La ciudad y los días

Carlos Colón

ccolon@grupojoly.com

Miserere de agosto

Como si no quisieran desasirse del Señor. Como si cogieran fuerzas para volver, solos, a sus soledades

Caela tarde del viernes en el inicio del puente de la Virgen. El centro de la ciudad se vacía temprano de vida bajo un cielo plomizo. Bares y comercios con los cierres echados. Pocos paseantes, casi todos turistas. Calor opresivo multiplicado por la humedad. Ronroneo de aires acondicionados. Ventanas cerradas. Sudan los cuerpos quietos. Suda el cielo gris estático una breve, casi imperceptible lluvia de finas gotas tibias. Crujido de hojas secas arrastradas por alguna breve ráfaga de viento enfebrecido. La vida parece haber huido a otra parte. Nadie. Nada.

En este sofocante atardecer gris y vacío hay cirios encendidos en el atrio de la Basílica del Señor y hermanos portándolos. Hay medallas sobre sus pechos. Hay un estandarte alzado. Hay devotos ocupando todos los bancos. Hay un incesante pasar tras el Señor. Se va a celebrar el Miserere semanal. Como si fuera octubre. Como si fuera marzo. Como si fuera siempre. Escribí una vez que allí todos los días son viernes y todos los viernes son santos. También los de agosto. También este gris, húmedo, caluroso, vacío, viernes de inicio del largo puente de la Virgen. Quizás lo único que cambie es una mayor intensidad devocional, un mayor sentimiento de hermandad entre quienes de sus soledades vienen y a sus soledades volverán. Han atravesado, ¿desde dónde?, la ciudad vacía para venir aquí. Atravesarán, ¿hasta dónde?, la ciudad aún más vacía, cayendo ya la noche que poco a poco se adelanta, para volver a sus casas -unos en compañía, otros solos- en las que habrá alguien o no habrá nadie. Aunque no estarán del todo solos. En esa poco más de una hora se han sentido tan próximos a los otros, desconocidos pero hermanos, devotos unidos por un mismo sentimiento, como solo pueden sentirse quienes se saben hijos de este Padre bueno de San Lorenzo y ante Él han rezado juntos el mismo Padrenuestro, se han dado la paz mirándose a los ojos, han formado en la cola de la comunión que une a todos -los presentes y los ausentes, los vivos y los muertos- como nada puede hacerlo.
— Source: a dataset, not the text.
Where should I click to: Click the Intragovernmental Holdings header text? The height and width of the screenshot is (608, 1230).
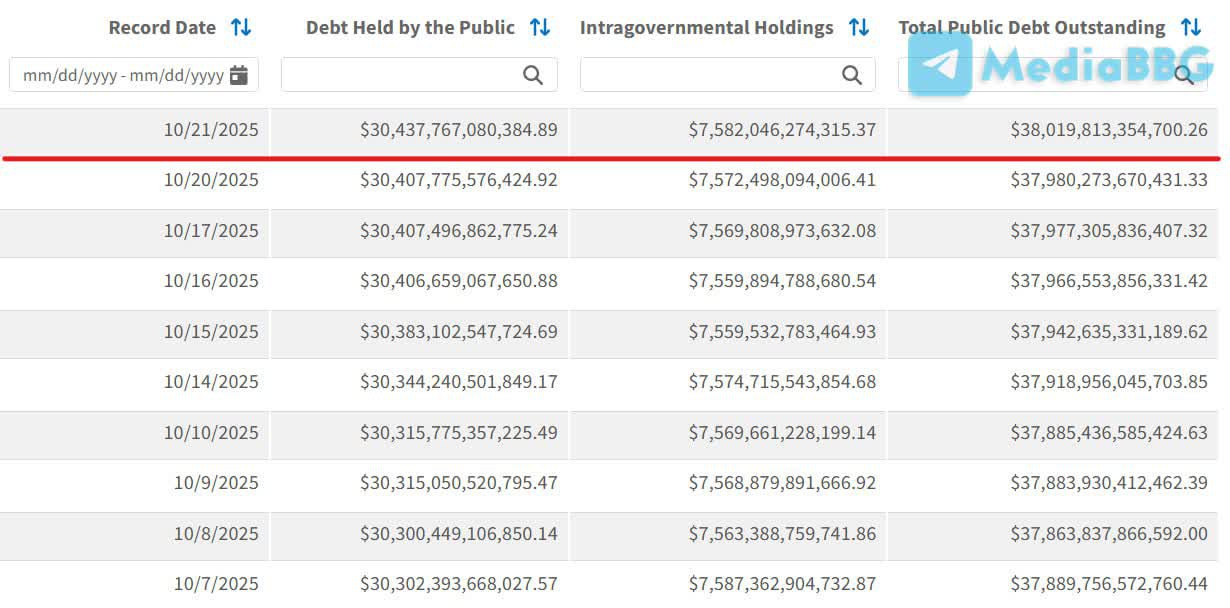click(x=706, y=28)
Ha terminado el Miserere. Se apagan las luces de la Basílica dejando iluminado solo el altar. Unos se despiden en el atrio o en la puerta. Otros, la mayoría quienes están solos, se quedan sentados en los bancos. Como si no quisieran desasirse del Señor. Como si cogieran fuerzas para volver, solos, a sus soledades ya no del todo solas.